Reinforcement Learned Curricula for NMT

Link to paper: https://arxiv.org/abs/1903.00041

An interesting aspect of training deep NLP models is that the order you present training data to them matters. This can be very useful for transfer learning: train the model on a lot of general data from a large corpus, and then fine-tune the model on less noisy, more in-domain data that you really care about it understanding. This way, modellers can take advantage of both a wide understanding of semantics and syntax, and a more narrow in-depth understanding of the task at hand.

One can think of this transfer learning method as a two-step curriculum. But what if we delved deeper, instead figuring out which order to present each sentence in a dataset to the model during training?

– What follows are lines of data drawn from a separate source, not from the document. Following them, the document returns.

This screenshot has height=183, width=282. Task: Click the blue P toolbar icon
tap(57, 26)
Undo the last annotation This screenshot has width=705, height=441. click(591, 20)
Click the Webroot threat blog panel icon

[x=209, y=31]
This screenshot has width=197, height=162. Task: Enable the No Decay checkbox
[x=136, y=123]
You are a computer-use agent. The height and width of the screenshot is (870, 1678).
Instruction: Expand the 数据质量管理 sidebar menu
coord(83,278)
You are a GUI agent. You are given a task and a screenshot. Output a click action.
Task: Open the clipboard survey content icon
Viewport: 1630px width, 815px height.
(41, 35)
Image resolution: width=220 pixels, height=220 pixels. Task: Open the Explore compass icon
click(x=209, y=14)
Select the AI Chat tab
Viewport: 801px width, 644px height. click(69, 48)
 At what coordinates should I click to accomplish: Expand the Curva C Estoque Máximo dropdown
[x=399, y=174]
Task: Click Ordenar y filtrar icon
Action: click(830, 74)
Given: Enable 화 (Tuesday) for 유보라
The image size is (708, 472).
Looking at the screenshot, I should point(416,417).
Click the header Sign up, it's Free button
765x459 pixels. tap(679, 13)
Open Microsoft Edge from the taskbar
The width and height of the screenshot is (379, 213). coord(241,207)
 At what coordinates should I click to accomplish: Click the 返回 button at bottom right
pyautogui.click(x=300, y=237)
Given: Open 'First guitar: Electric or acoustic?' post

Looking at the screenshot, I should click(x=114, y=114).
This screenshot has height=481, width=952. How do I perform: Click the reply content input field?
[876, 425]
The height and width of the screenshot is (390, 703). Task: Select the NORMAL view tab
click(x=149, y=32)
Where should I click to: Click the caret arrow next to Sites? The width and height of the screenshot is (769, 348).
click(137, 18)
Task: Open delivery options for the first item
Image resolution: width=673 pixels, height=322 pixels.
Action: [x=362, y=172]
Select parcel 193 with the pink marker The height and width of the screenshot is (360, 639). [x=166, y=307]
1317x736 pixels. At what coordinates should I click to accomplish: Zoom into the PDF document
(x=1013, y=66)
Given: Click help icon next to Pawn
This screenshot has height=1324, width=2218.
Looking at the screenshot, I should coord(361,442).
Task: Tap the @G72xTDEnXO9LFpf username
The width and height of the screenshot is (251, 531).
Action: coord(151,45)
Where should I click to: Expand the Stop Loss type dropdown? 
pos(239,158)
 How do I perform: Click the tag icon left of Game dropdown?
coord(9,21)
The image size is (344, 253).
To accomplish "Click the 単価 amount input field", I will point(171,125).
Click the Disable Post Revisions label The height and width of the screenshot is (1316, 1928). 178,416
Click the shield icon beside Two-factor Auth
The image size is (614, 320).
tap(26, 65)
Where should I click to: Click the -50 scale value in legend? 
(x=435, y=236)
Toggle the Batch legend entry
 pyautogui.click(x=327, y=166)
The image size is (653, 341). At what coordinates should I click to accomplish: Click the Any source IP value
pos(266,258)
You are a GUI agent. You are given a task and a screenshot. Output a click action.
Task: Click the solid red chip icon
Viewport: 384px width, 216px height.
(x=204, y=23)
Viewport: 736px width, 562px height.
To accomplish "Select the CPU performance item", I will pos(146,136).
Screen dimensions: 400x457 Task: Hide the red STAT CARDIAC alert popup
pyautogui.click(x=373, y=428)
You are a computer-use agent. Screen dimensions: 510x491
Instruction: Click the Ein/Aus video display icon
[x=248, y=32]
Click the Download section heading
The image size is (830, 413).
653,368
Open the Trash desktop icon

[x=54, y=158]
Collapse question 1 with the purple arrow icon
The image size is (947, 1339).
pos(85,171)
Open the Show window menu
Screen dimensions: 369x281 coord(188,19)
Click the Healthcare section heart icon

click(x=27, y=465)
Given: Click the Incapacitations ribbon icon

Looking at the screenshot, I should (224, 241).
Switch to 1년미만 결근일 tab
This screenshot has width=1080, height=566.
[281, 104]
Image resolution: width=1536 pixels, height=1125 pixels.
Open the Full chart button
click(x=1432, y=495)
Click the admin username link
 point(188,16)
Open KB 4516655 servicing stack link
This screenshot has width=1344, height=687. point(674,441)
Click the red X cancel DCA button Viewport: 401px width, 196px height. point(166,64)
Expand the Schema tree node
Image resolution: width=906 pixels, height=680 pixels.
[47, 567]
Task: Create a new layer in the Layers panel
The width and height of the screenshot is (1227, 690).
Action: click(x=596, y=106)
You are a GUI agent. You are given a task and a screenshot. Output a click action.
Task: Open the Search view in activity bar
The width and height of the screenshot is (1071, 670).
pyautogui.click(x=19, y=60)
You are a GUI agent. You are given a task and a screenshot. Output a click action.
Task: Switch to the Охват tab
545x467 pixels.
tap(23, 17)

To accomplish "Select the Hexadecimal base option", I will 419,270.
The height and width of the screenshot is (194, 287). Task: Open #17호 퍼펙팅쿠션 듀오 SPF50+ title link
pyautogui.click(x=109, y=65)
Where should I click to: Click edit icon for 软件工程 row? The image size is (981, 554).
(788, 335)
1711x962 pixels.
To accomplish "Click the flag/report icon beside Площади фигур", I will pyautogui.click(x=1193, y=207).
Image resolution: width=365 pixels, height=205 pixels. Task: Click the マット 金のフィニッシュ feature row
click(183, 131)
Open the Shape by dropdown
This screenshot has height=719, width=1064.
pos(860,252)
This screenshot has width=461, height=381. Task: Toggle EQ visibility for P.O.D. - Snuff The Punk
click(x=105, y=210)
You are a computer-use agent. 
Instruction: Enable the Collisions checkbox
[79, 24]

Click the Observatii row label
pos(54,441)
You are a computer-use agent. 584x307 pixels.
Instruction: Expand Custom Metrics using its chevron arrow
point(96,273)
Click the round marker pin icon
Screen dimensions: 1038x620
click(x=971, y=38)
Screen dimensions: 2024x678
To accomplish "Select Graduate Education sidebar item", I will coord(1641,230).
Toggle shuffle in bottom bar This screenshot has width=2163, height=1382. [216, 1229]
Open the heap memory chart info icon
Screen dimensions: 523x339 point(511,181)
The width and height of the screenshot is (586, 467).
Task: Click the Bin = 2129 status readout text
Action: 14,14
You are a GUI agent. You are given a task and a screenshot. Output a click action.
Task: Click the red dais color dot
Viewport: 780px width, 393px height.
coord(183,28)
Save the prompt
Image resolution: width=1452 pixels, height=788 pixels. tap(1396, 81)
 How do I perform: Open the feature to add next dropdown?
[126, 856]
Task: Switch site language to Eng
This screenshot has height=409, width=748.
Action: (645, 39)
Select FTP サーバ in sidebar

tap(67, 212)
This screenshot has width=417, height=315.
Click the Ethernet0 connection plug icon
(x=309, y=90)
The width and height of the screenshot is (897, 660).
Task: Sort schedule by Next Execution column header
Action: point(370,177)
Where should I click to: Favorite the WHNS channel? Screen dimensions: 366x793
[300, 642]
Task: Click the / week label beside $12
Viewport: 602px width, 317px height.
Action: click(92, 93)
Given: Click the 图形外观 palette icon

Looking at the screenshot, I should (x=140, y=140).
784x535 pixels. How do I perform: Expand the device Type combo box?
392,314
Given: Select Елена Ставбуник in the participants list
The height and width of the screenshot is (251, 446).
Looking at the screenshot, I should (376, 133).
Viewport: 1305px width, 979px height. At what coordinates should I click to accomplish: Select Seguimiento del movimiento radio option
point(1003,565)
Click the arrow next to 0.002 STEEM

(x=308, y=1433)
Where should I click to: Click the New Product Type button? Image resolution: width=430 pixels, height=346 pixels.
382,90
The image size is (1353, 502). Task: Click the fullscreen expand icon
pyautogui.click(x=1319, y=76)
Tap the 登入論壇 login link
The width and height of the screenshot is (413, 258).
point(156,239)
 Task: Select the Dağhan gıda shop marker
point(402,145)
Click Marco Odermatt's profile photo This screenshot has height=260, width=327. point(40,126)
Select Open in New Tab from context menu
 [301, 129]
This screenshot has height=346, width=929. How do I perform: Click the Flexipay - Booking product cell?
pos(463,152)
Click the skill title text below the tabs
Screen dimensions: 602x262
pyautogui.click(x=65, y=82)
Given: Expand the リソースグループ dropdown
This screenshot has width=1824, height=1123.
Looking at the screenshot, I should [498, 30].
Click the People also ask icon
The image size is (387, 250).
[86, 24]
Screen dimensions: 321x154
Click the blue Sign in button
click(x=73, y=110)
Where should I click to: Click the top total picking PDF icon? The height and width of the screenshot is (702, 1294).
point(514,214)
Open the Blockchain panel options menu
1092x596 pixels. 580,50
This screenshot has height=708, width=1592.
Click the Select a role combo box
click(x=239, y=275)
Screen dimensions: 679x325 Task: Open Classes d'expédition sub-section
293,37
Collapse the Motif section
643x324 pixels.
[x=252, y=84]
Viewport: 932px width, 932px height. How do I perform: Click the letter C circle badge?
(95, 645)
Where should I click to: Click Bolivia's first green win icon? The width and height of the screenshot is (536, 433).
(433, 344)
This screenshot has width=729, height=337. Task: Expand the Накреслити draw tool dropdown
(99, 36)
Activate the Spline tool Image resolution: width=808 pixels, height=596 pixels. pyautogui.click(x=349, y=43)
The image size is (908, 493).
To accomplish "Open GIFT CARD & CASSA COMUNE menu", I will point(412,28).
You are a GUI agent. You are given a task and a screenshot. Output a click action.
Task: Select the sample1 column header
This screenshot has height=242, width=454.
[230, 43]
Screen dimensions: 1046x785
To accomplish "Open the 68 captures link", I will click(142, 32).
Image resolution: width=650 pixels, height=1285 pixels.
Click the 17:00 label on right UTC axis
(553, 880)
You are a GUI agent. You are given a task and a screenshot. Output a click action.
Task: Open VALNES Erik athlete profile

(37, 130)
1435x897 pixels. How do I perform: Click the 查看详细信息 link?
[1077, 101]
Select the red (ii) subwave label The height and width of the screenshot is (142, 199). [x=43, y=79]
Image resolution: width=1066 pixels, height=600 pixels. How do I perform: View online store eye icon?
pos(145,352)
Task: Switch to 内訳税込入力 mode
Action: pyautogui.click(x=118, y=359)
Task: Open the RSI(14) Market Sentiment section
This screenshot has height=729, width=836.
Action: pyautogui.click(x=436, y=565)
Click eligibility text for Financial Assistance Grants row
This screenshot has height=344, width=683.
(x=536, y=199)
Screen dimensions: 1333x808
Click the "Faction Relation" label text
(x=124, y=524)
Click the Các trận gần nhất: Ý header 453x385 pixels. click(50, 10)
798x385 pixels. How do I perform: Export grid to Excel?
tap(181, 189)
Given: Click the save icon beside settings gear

A team of Google researchers recently investigated this by grading input sentences by noise, and training a neural machine translation (NMT) model while gradually decreasing the proportion of noisy sentences it was taught to translate (Wang et al. 2018). This allowed the model to perform well in general, while being robust to severe noise.

Kumar et al. take this a step further, letting the machine choose its training curriculum, at least with respect to noise, by casting training as meta-learning in a reinforcement learning (RL) context. The RL model chooses how much noise to train-on before each training step. They divide their training corpus into 6 bins of increasing noise.

The RL paradigm they use is called “Deep Q-Learning (DQN)”: the RL agent (their NMT model) recieves an observation from the environment and conditions on it, and produces an action to execute on the environment. The reward it receives represents the goodness of the action.

In this case, the observation stage is cast as the NMT’s performance at various levels of noise - drawn from each noise-level bin. Performance is a function of log likelihood, which plummets in the early stages of trianing. Because of this, the authors train the NMT without reinforcement to start with, letting it level-out a little before turning it on. The reward is the gradient of the log likelihood of a translation from a held-out validation set.

The RL behavior that results from this training schedule is fascinating. Instead of following the heuristics of Wang et al. (2018), it very rapidly chooses a constant ⁸⁰⁄₂₀ split between the cleanest and second-to-noisiest bins, respectively. Its performance is similar to Wang et al.’s model.

Unfortunately, they don’t dig in to this interesting behavior, pushing it off to future work. I look forward to reading their findings.